En 2023, M. Pigasse affirmait à la radio être l’anti-modèle de Vincent Bolloré : « Je considère qu’un actionnaire d’un groupe de médias n’a pas à faire passer des messages à travers ses médias. » Deux ans plus tard, changement de ton dans Libération : « Je veux mettre les médias que je contrôle dans le combat contre la droite radicale. » L’homme d’affaires se targue de ne jamais travailler avec « Vincent Bolloré ou avec des proches de sa sphère d’influence » et se félicite d’avoir appelé à voter pour le NFP. « Ouvert » et « progressiste », il exècre Elon Musk, Donald Trump et… la droite nationale, auxquels il reproche, entre autres, de ne pas être assez écologistes et de faire obstacle à la liberté sexuelle et la liberté de genre. M. Pigasse est en vérité un pur produit des élites décrites par Christopher Lasch[8]. L’idéologie du progrès est devenue le vecteur principal du libéralisme moderne, la « philosophie politique » des élites qui voyagent (M. Pigasse se vante de prendre l’avion plusieurs fois par semaine pour se rendre à l’étranger), persiflent les us et coutumes de leurs compatriotes, s’accommodent d’une langue internationalement massacrée, se défient de plus en plus des liens d’appartenance à la famille, au voisinage, au village, à la nation… Celles qui sont attirées par les plus hautes fonctions de l’État ne le sont plus que pour assouvir des ambitions carriéristes et nullement pour défendre des notions qu’elles jugent dépassées, comme la souveraineté d’un pays ou l’intérêt national. « Peuple » est un mot qu’elles utilisent peu, qui ne leur sert que de slogan au moment des élections. Leur adhésion aux idéologies progressistes actuelles, du wokisme à l’ouverture des frontières en passant par l’écologisme, est totale. M. Pigasse a mis sa fortune au service de ces doctrines mortifères. La jeunesse abrutie par le rap et Aya Nakamura est la même que celle qui se teint les cheveux en bleu, se déclare non-binaire et crie « Free Palestine » tout en ignorant où se trouve le Jourdain – le banquier gauchiste a créé des « événements culturels » à la hauteur de sa bêtise hargneuse. Actionnaire d’une presse à sa main, il a discrètement infiltré des médias publics qui partagent avec lui la même idéologie progressiste et la même haine d’une extrême droite fantasmée.

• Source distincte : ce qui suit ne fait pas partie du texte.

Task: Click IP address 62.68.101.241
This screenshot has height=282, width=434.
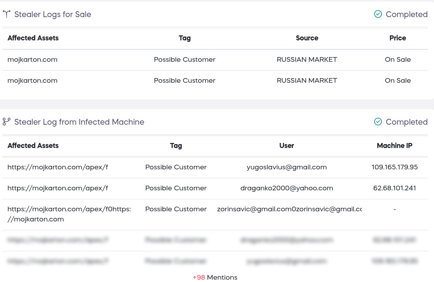Action: tap(394, 188)
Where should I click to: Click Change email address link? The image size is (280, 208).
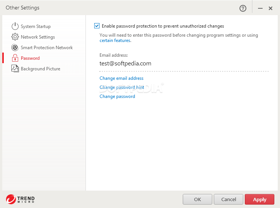pos(121,78)
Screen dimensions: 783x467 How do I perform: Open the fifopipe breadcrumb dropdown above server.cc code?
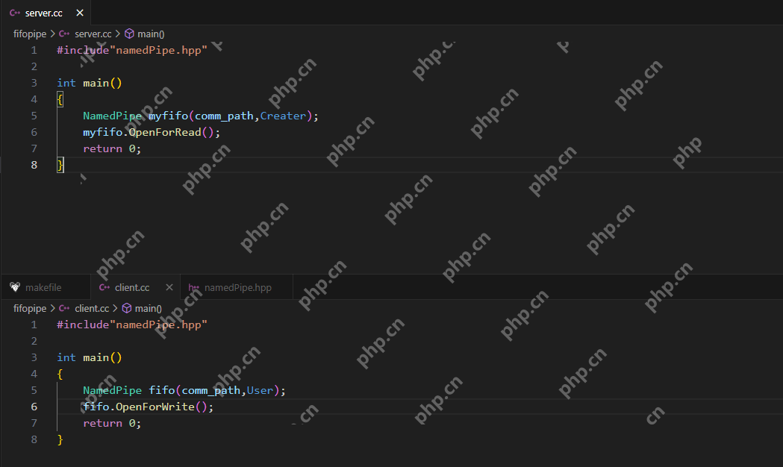pyautogui.click(x=29, y=34)
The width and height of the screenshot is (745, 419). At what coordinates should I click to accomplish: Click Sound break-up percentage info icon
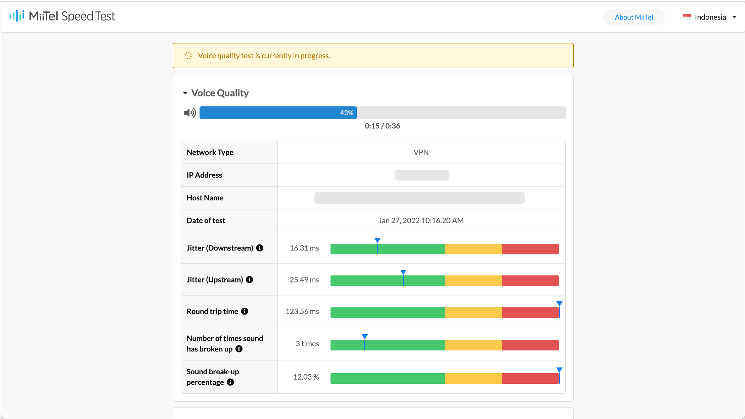pos(230,382)
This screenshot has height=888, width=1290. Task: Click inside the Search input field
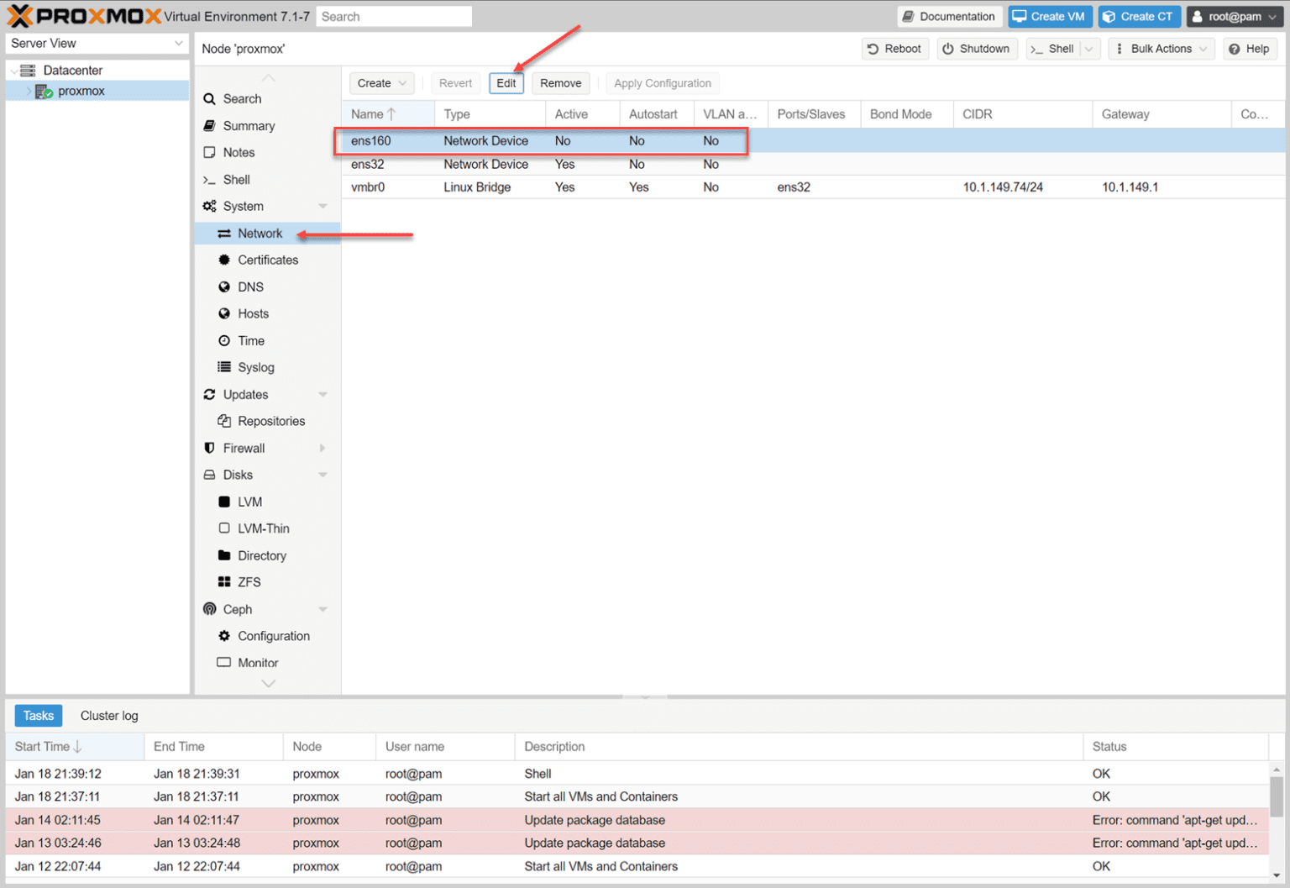[x=393, y=16]
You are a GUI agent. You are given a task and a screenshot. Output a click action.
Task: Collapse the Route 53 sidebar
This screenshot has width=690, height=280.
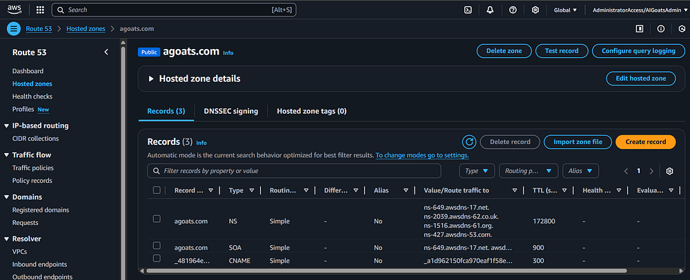106,52
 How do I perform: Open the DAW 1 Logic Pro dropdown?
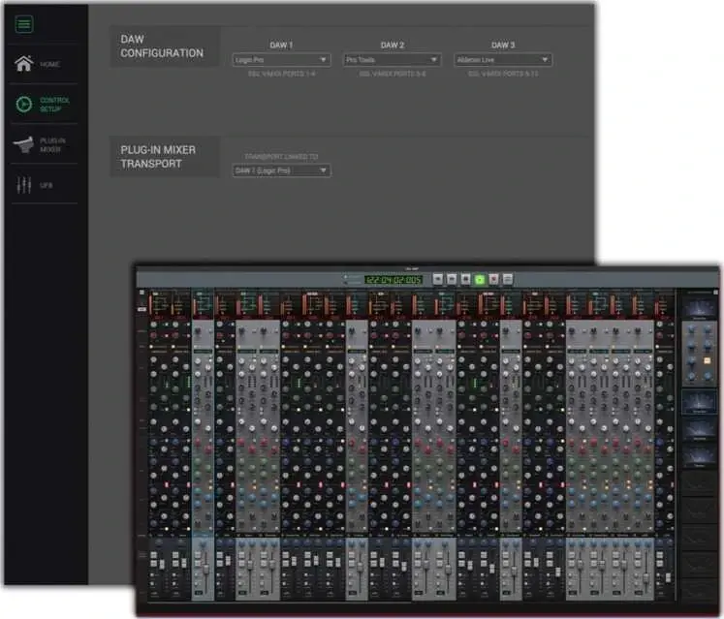282,60
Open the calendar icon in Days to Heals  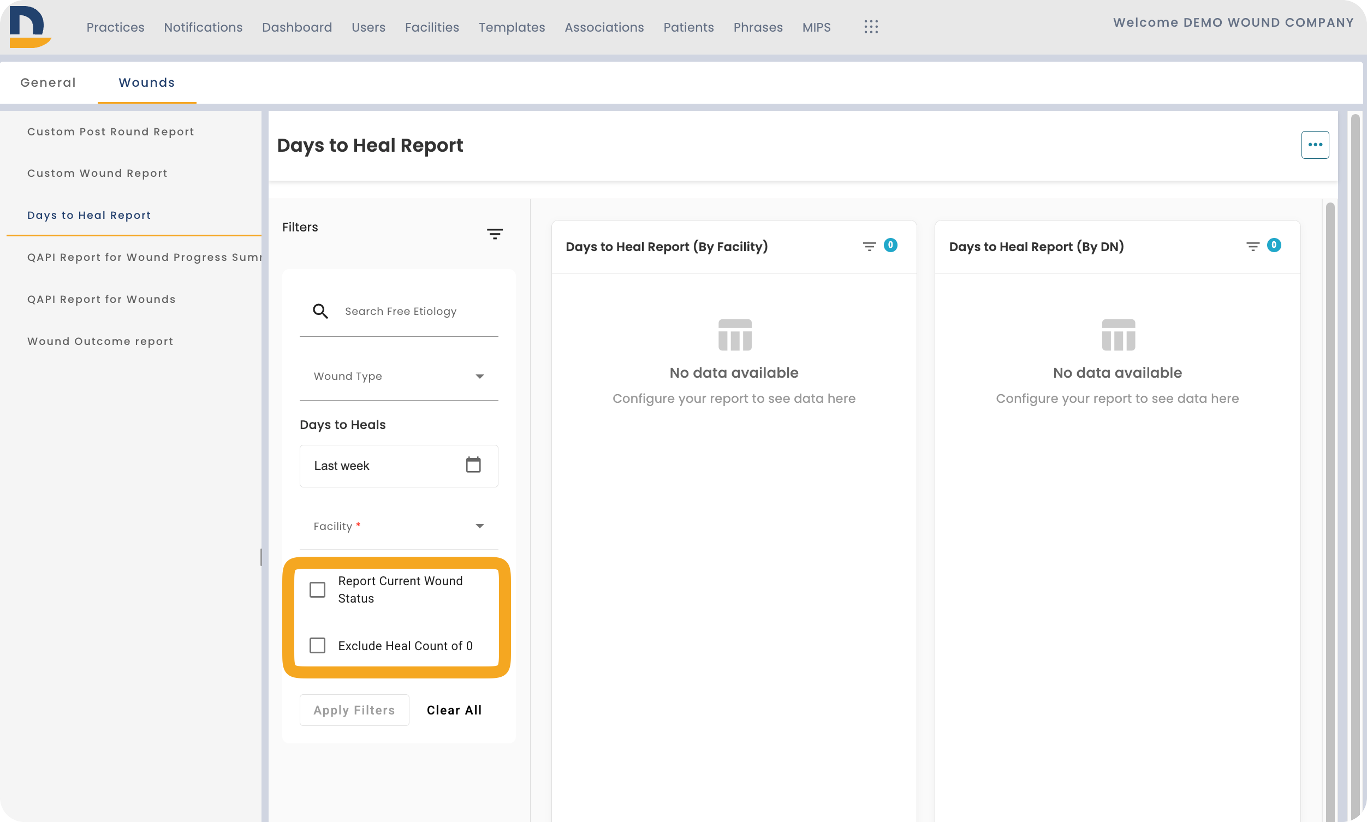coord(473,465)
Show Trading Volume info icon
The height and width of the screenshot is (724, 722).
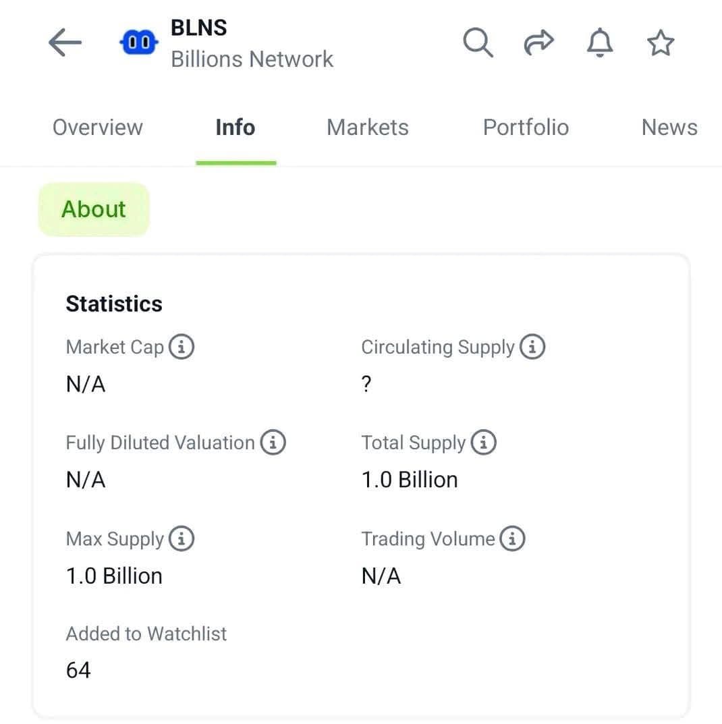tap(512, 539)
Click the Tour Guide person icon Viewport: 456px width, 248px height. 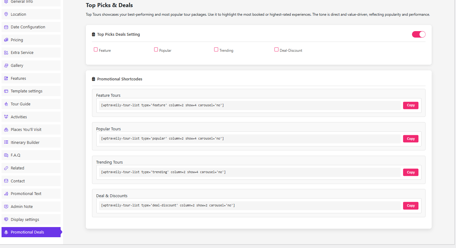coord(6,104)
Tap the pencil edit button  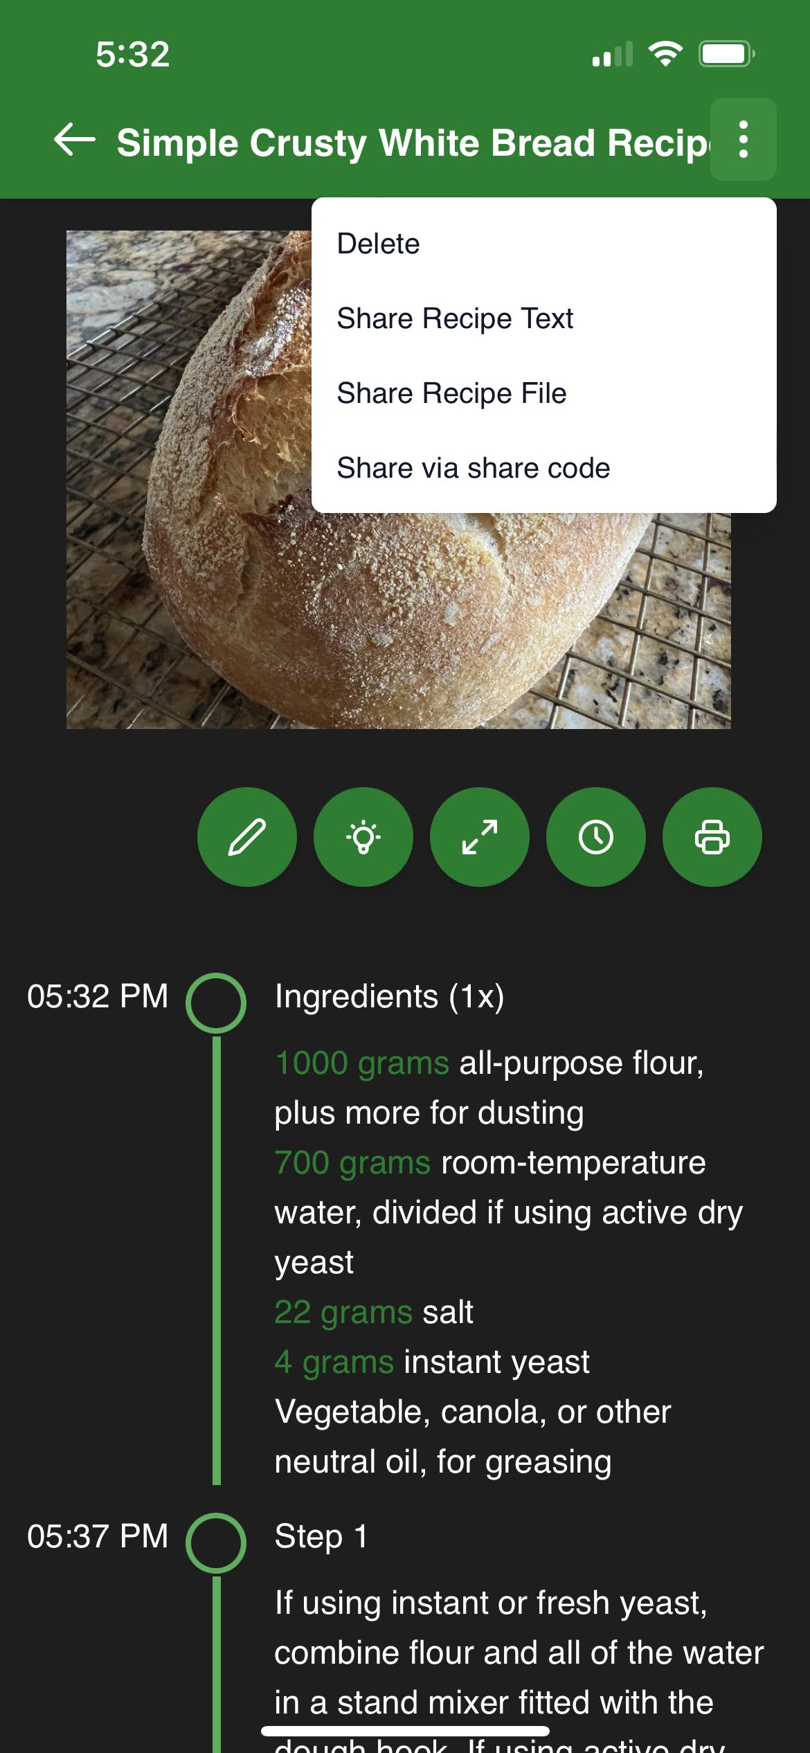(247, 837)
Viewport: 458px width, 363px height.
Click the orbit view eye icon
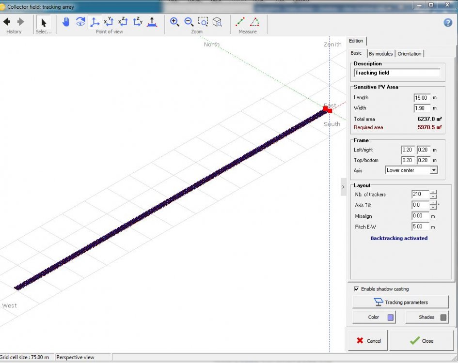[80, 22]
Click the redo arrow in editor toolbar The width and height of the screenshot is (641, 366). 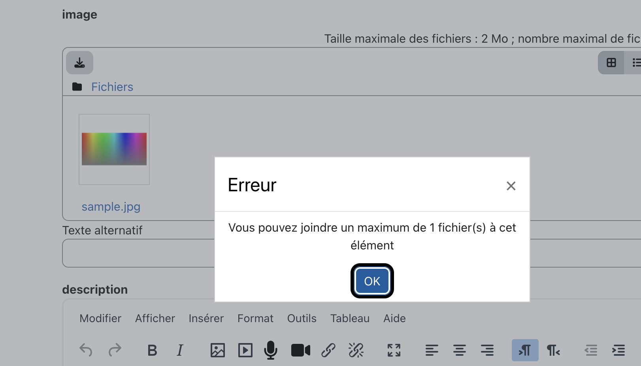click(115, 350)
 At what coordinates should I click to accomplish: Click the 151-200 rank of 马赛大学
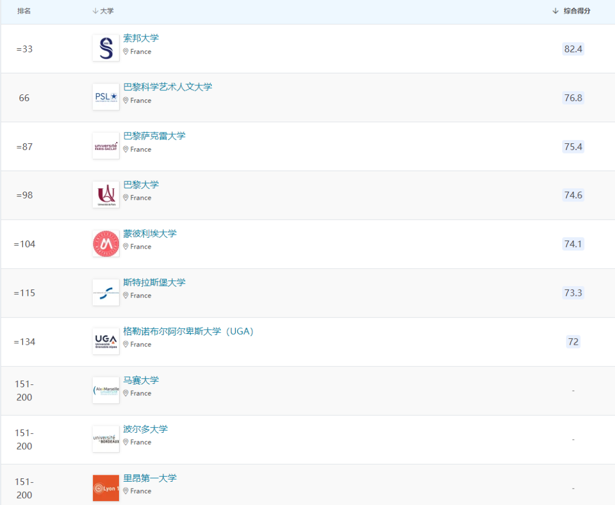tap(24, 390)
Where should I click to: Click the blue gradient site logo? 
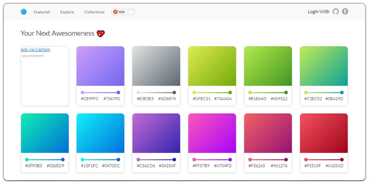(x=24, y=12)
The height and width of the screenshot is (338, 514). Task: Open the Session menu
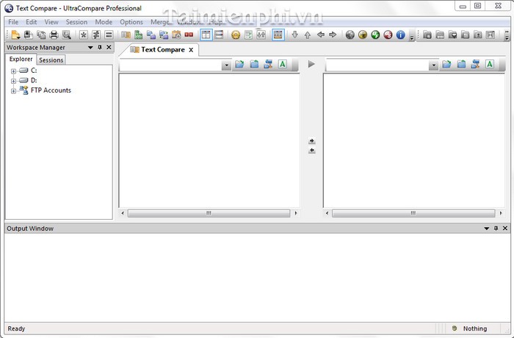(x=76, y=22)
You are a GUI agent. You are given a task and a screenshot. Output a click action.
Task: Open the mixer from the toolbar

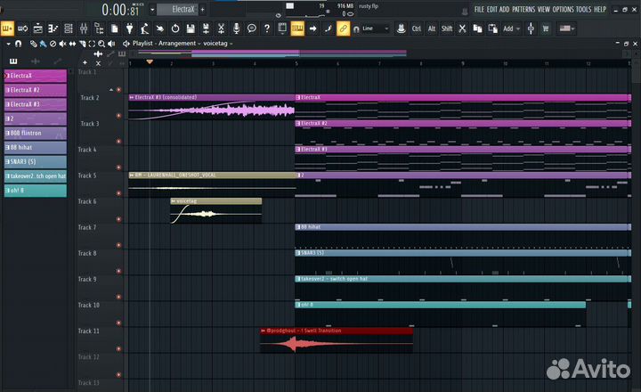coord(84,29)
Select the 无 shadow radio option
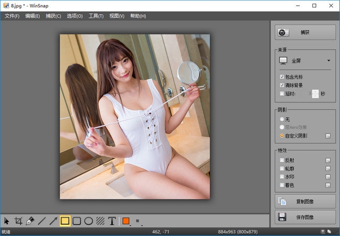This screenshot has width=340, height=236. (x=282, y=119)
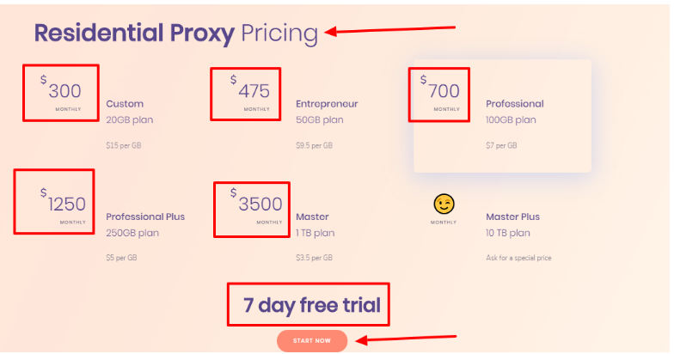This screenshot has width=674, height=354.
Task: Open the Master Plus plan title
Action: [512, 217]
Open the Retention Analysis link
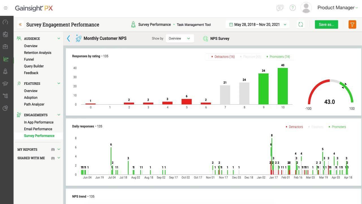 pos(37,52)
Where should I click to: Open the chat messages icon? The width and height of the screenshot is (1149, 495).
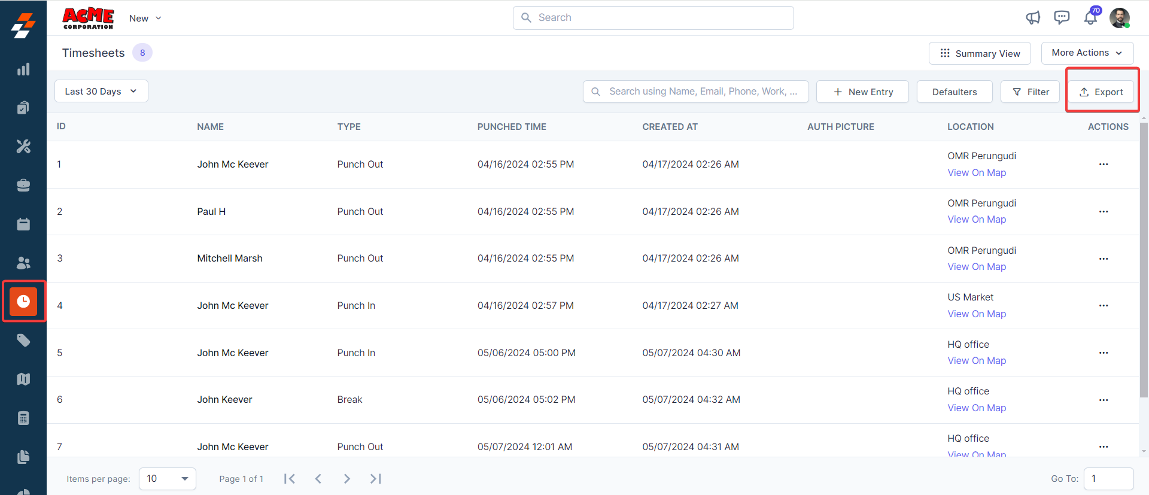pyautogui.click(x=1062, y=18)
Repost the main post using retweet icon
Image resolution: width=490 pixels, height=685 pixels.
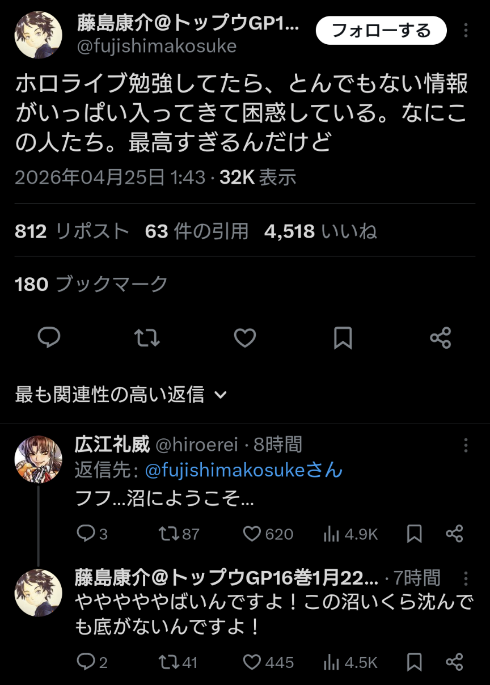[147, 338]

Les dirigeants de Radio France et de France TV ont beau actuellement le nier, l’audiovisuel public est à la solde d’une caste médiatico-politique revendiquant un bouleversement total de notre société, l’effacement progressif des mœurs, la déconstruction de l’histoire ou de la langue d’un peuple lui-même remplacé par un inquiétant conglomérat multiethnique. Tous les Français paient pour la propagande de cette caste qui ne leur veut aucun bien. Il serait peut-être temps que cela cesse.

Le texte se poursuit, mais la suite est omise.